Tobacco control in Bangladesh and challenges ahead

           Tobacco control in Bangladesh and challenges ahead

Tobacco control in Bangladesh and challenges ahead


Tobacco use is a widespread phenomenon in Bangladesh. According to the World Health Organisation (WHO) report on the Global Tobacco Epidemic 2008, nearly two-thirds of the world’s smokers live in 10 countries including Bangladesh. Two in five people aged 15 years or more use tobacco in one way or another. A WHO study estimated that, in 2004, 57000 people lost their life prematurely as a result of tobacco use and 382000 people became disabled. It is well established that the net loss to the economy due to tobacco in Bangladesh is much higher than revenues earned from tobacco.
Addressing these issues, the fight against tobacco has been taken for many years. Finally, we have made strides in the fight against tobacco. The long awaited bill — Smoking and Tobacco Product Usage (Control) Bill 2013 has already been placed in the parliament, reviewed and waiting for final signature. This is a historical feat. However, challenges are still there. Experts identified sensitising people to comply with law and help establish and strengthen support services to quit tobacco products as two major challenges.
Even with the finalised bill, there is shortcoming like keeping provision of smoking zone in public places which is a contrary to the WHO Framework Convention on Tobacco Control (FCTC) that Bangladesh ratified. Keeping this zone in public places will pollute the entire environment that expose people at risk of passive smoking hazards.
Even with the flawless law in place, implementation of law is the biggest challenge. Most of the people are not aware about the law, about fatal consequences and the suitable ways to quit smoking or using smoke free tobacco like betel leaves.
“There is a need of strong nationwide campaign specially addressing people living in rural area on dangers of tobacco use and laws” says Iqbal Masud, one of law drafting committee members.
As tobacco smoking causes serious addiction, it is not always easy to quit. Many people want to quit, but they just cannot find a way to control over nicotine. There are strong motivational counseling and drugs that can help quit smoking which is virtually absent in Bangladesh. “We need to set up help centre where people will be counseled to quit smoking and get drug therapy to like nicotine patch, chewing gum with proper instruction in order to help difficult to quit cases.

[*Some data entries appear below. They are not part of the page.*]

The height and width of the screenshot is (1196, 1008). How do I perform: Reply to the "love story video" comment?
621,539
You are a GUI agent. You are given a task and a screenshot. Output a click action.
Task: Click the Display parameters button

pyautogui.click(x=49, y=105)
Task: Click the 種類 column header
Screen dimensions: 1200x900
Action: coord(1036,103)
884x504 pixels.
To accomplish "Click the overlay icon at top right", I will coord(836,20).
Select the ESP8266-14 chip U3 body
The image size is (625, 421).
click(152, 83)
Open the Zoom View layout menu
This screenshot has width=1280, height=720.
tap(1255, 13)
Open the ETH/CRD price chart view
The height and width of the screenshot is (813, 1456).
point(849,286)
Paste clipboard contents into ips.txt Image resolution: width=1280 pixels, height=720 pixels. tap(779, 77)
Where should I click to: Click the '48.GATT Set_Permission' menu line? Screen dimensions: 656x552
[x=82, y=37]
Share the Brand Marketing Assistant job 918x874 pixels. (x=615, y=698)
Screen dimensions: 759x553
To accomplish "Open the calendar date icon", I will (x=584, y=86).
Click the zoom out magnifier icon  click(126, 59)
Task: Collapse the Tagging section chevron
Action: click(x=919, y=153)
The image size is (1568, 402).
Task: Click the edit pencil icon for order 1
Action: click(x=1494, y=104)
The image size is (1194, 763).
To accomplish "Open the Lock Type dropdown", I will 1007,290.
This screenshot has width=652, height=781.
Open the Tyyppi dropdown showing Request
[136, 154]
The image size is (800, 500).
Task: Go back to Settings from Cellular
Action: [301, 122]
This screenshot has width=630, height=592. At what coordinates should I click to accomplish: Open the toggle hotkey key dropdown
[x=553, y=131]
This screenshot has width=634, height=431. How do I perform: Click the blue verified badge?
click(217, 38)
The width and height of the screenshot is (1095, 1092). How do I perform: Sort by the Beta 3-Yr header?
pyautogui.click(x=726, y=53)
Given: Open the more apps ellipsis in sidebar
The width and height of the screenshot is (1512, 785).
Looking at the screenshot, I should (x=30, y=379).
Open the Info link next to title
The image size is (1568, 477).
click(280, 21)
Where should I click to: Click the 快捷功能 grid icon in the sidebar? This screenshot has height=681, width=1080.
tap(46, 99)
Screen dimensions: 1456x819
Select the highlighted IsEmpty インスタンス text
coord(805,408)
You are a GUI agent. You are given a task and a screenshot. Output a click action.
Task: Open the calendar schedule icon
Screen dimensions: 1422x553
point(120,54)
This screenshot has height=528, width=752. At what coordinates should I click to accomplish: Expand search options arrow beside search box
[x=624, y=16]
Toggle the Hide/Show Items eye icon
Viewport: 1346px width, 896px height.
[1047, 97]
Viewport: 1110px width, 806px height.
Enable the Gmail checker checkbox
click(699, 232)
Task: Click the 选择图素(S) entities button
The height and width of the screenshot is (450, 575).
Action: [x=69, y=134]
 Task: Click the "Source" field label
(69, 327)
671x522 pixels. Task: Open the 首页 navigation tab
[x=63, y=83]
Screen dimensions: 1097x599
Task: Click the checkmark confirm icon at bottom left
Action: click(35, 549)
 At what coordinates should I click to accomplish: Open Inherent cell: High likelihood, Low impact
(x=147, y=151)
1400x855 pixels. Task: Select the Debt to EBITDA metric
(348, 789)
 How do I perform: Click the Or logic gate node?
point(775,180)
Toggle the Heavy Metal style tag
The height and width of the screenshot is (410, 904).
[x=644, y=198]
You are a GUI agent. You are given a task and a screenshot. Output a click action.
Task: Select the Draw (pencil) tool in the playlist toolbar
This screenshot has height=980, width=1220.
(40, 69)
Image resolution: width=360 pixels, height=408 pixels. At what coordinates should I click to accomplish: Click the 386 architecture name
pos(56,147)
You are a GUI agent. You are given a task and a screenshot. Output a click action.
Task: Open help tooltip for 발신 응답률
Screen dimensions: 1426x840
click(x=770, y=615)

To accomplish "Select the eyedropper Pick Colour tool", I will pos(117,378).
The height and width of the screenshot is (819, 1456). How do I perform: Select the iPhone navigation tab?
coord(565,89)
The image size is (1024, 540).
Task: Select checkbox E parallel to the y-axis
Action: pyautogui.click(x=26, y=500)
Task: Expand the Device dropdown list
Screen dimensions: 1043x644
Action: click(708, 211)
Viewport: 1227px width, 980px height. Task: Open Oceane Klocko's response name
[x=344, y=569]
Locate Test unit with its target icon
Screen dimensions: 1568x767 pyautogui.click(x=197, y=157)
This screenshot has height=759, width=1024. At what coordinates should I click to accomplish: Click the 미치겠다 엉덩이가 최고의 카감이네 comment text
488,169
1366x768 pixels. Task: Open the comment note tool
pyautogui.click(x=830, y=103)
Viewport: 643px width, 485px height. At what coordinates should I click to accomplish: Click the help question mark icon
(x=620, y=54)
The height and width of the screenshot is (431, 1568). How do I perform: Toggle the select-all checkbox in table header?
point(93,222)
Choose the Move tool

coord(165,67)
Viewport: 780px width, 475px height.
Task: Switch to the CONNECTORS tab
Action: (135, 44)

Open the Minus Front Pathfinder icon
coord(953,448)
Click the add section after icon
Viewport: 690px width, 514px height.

For mass population, we can incorporate awareness programs, smoke quitting counseling and other services in the primary healthcare setting along with other issues”, Mr Masud added.
One of the main behavioural health risks for a host of chronic illnesses is the use of tobacco and related products. Awareness is the key to fight tobacco. Interventions to reduce or quit smoking should be directed towards the poor, young, and people with lower education, and women should be targeted for prevention of the use of smokeless tobacco products. Along with law in place, it is necessary to ensure that people are prepared to help support full implementation of law and they find it easier to overcome addiction with supportive services available in their place.